“I don’t like my brother, I want him to go away! He can’t have a biscuit! I don’t want him to! HE’S NOT MY BEST FRIEND!”
Before I had children, I genuinely had no idea how much time I would spend policing them, refereeing their endless disputes and shouting the word “SHARE” over and over again. In fact, in the unlikely event that I ever get five minutes to myself ever again in my lifetime, I may even consider offering my conflict resolution skills to the UN.
My two sons were born two years and two days apart and they share pretty much everything – even their birthday parties. Or, at least, that’s the idea. In reality, they squabble an awful lot. Or, more accurately, the older one gets frustrated with his younger brother, while the little one looks at his big brother like he’s a superhero. One minute they are cuddling each other and playing happily together, and the next, someone is crying. There’s pushing, there’s shouting, there’s wrestling – oh, there’s endless wrestling – and they’re only three and one: the little one hasn’t even properly learnt to fight back yet. It has only just begun.

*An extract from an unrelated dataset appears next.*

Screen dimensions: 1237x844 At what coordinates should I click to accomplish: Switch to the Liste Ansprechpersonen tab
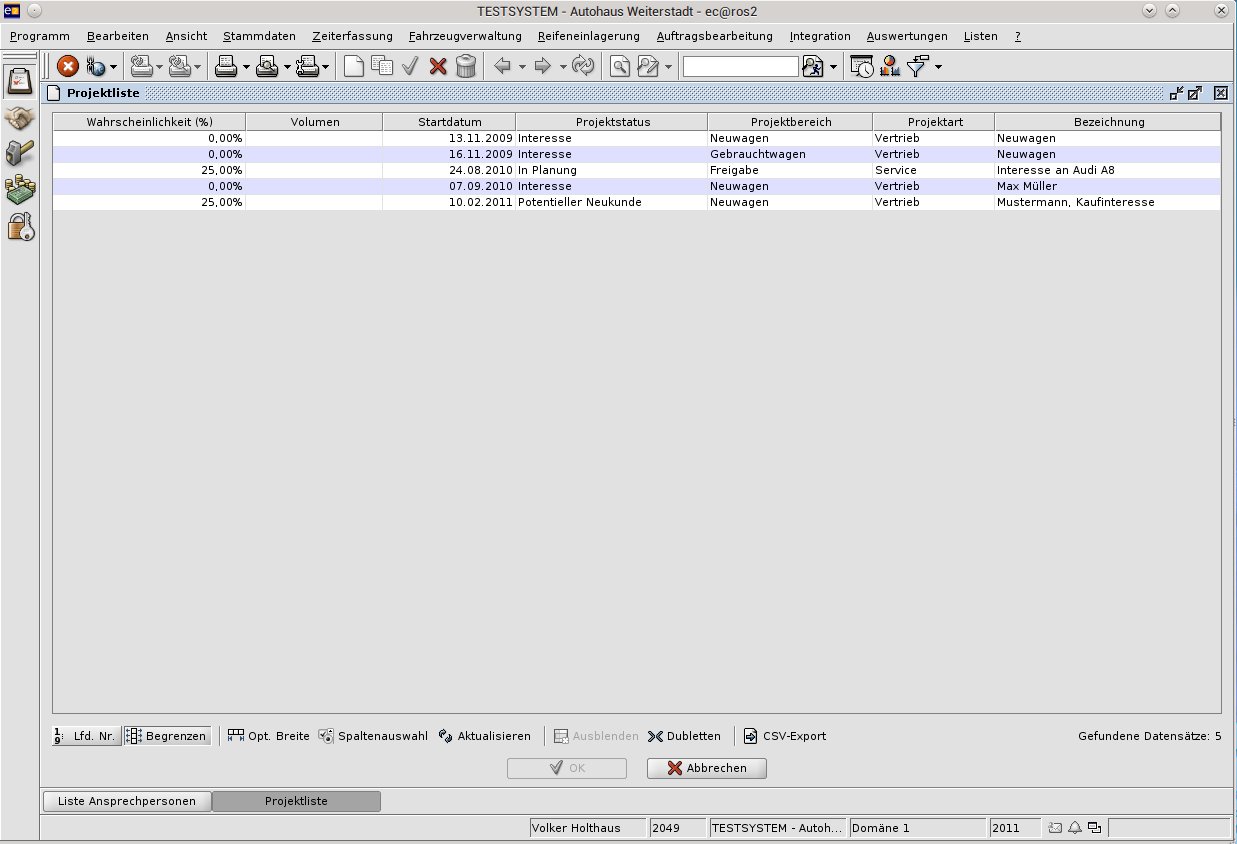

When I was pregnant with my second son, I spent so much time worrying about how the older one would adjust to becoming a big brother. What if he struggled to cope with being first equal rather than first? When I told my mother how concerned I was, she chuckled: “Trust me, Geraldine, nobody could be a more jealous sibling than you were when your brother was born.” Ah yes, my own inability to accept the arrival of my little brother is the stuff of family legend. If you look closely at any photo of him as a newborn, you’re likely to spot me – aged three-and-a-half – sitting in the corner, red-eyed and pouting. And, when he was just a few weeks old, I tried to drag his Moses basket to the back door of the house while my mum had nipped to the loo for all of two seconds because – as I later announced proudly – I had decided it was time to put him in the bin. Not my finest hour. Oh, how we all laugh about it now (my Dad even put it in his father-of-the-bride speech at my wedding) – but I imagine my sleep-deprived parents were probably at their wits’ end. Thirty-four years down the line, my brother and I get along brilliantly, but he does like to remind me of bingate every so often.
And so it was that after one particularly angry outburst from my threenager, during which he had walloped his brother and announced that he wanted to send him “to outer space”, that I decided enough was enough. My sons adore both their uncle and their granny, so it was time to bring out the big guns: I would finally use bingate to my advantage. I sat the older one down and told him very seriously about how I was horrible to my baby brother and it wasn’t nice, because who would ever want to upset him – he’s so great, after all? And how my mummy was very sad about it and who would want to make Granny sad? And how it’s not nice to be jealous and we must be nice to little ones and share and not make them cry. It worked like a charm: he was lapping it up. He stared at me incredulously, his big brown eyes brimming with tears at the very thought of them being upset. “Yes Mummy,” he said. “We must be nice to our brothers!” And then he gave his brother a kiss. The little one looked like all his Christmases had come at once.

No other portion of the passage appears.